* [Directions for this task] In the entries below, list every line that contains the word "Find", matching case exactly.

* [Given entries]
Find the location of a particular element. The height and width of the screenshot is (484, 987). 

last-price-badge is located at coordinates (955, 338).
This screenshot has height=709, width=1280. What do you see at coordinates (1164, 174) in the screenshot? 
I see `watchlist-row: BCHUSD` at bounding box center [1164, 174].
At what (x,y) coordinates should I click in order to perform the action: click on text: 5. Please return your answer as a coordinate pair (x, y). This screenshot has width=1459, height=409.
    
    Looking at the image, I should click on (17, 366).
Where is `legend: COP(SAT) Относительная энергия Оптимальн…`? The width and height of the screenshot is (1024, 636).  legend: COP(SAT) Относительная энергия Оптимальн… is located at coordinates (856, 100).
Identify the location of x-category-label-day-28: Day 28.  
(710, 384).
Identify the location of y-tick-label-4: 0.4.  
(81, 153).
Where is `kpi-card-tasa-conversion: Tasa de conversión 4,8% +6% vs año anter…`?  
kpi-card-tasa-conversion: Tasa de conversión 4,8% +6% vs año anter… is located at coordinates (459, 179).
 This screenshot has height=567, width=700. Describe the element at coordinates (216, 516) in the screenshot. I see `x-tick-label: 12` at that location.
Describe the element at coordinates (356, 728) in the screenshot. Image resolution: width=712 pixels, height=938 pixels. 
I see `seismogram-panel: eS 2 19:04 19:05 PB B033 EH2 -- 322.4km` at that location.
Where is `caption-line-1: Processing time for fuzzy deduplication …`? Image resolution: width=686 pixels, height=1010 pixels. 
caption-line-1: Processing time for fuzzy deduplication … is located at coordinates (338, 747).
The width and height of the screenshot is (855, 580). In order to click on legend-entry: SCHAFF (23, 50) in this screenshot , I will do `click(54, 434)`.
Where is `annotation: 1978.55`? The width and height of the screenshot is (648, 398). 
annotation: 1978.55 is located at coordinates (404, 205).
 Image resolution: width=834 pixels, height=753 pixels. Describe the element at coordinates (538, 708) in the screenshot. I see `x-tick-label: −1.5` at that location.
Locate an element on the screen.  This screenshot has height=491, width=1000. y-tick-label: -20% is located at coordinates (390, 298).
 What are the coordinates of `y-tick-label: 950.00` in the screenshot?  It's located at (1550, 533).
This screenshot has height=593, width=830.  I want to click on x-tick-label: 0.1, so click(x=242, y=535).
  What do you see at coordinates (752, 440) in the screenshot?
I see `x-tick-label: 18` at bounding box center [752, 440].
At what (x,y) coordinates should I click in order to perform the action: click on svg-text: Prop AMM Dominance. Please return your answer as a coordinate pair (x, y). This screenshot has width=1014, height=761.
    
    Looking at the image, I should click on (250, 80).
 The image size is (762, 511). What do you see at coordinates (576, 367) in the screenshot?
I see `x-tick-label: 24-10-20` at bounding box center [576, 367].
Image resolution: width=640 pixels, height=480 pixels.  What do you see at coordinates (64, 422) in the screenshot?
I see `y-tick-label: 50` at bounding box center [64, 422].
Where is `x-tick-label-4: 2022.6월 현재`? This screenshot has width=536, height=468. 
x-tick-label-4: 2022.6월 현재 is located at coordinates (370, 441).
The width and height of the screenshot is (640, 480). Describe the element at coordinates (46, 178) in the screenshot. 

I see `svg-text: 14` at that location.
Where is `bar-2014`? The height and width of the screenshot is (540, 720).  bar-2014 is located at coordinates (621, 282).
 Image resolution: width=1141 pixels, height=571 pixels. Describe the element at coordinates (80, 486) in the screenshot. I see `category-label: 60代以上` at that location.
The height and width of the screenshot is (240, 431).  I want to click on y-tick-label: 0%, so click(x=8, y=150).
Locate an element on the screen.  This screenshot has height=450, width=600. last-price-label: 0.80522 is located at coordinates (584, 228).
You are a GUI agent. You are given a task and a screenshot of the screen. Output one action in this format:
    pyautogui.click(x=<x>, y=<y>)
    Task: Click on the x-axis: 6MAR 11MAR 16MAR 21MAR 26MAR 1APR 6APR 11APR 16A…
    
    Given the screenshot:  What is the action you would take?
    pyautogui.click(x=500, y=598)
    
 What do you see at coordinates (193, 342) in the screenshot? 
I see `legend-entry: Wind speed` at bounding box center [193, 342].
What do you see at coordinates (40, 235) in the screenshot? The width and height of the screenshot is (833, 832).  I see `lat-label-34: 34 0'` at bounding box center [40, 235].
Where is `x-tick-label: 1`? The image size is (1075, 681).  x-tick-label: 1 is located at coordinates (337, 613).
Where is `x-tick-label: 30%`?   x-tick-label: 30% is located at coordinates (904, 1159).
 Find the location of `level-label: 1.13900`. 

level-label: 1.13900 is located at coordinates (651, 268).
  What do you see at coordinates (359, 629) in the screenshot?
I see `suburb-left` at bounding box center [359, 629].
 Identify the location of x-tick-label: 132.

* [Task solution]
Find the location of a particular element. The height and width of the screenshot is (484, 987). 
 Find the location of `level-label: 1.13900`. 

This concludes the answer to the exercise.